# start of INPUT ROWS

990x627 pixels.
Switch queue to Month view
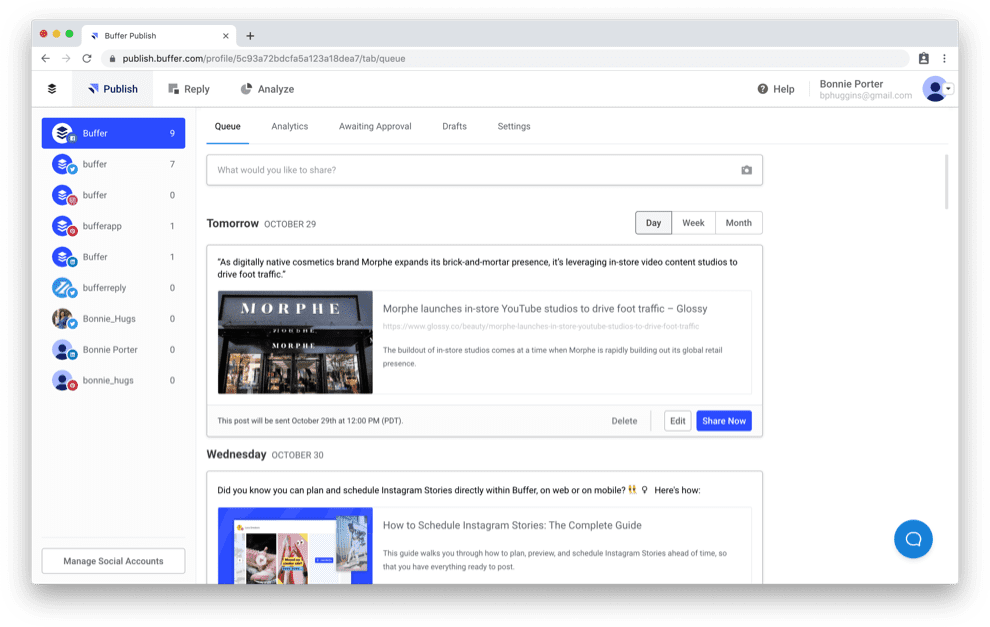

# end of INPUT ROWS
# start of INPUT ROWS

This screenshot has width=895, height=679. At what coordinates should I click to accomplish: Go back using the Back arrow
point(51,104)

# end of INPUT ROWS
# start of INPUT ROWS

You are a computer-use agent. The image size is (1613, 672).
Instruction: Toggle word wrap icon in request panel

# end of INPUT ROWS

Rewrite the listing lines from the one containing "You are a computer-use" through the one containing "Instruction: Toggle word", replacing "request panel" with "response panel" and leaving everything else unchanged.

You are a computer-use agent. The image size is (1613, 672).
Instruction: Toggle word wrap icon in response panel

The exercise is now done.